Listed Building – Grade II
- Official name: The Bruce Arms Inn
- Designated: 30 August 1988
- Reference no.: 1190348

Listed Building – Grade II
- Official name: Stables to the Bruce Arms Inn
- Designated: 30 August 1988
- Reference no.: 1150779

= Bruce Arms =

Pub in West Tanfield, North Yorkshire, England

The Bruce Arms is a historic pub on Main Street in West Tanfield, a village in North Yorkshire, England.

The coaching inn and its stables were built in the early 19th century. Its name comes from the Earls of Ailesbury, who owned land in the area and had the family name "Bruce", although the pub sign alludes to the story of Robert the Bruce and a spider. The pub was Grade II listed in 1988. During the 2014 Tour de France, it was visited by William, Prince of Wales and his family. In 2018, it came third in Visit England's Awards for Excellence for the best tourism pub. At the time, it was under the same ownership as the Bull Inn, and was mostly run as a restaurant.

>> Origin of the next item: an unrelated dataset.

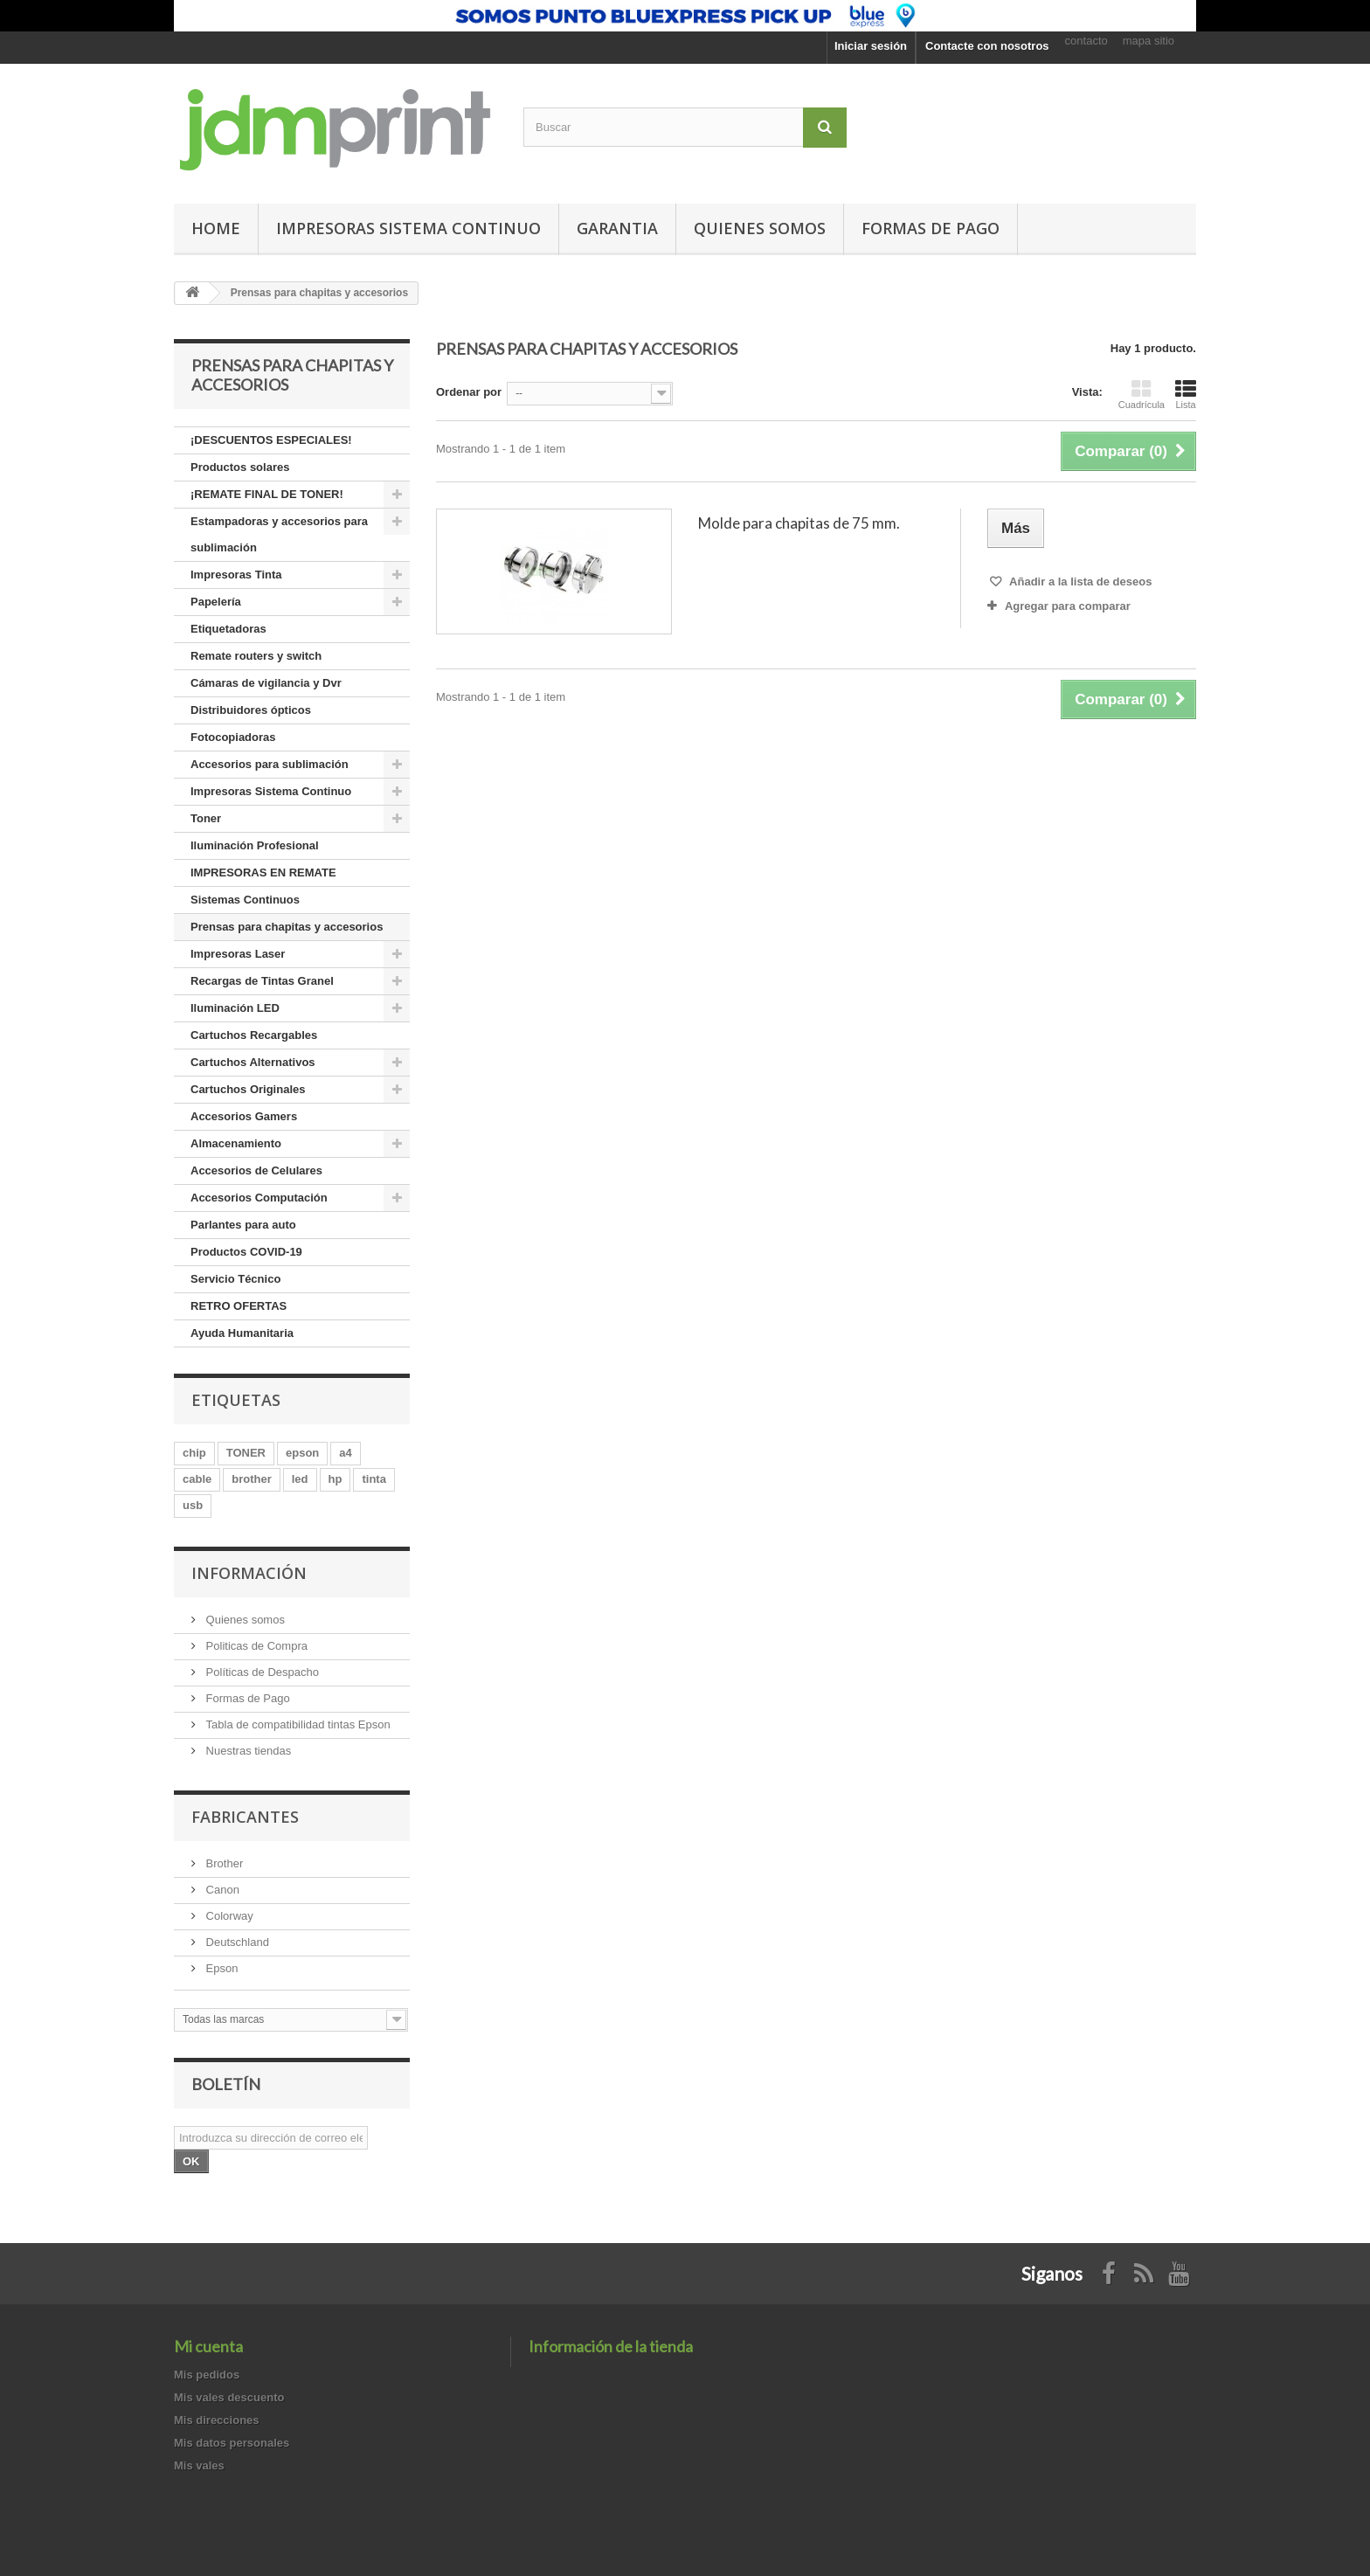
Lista (1185, 394)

The pub is built of stone, and has a stone slate roof with shaped kneelers and stone coping. It has two storeys and is three bays wide. The central doorway has pilasters, impost bands, a frieze and a cornice, and the windows are sashes with plain lintels. Inside, it has flagstones on the floor and there is a hearth in the bar.

The pub's stable building is also Grade II listed. It is built of stone, and has a stone slate roof with shaped kneelers, stone coping, and a weathervane on the apex. It has an L-shaped plan, and contains garage doors, wagon board doorways with segmental arches, and other board doorways.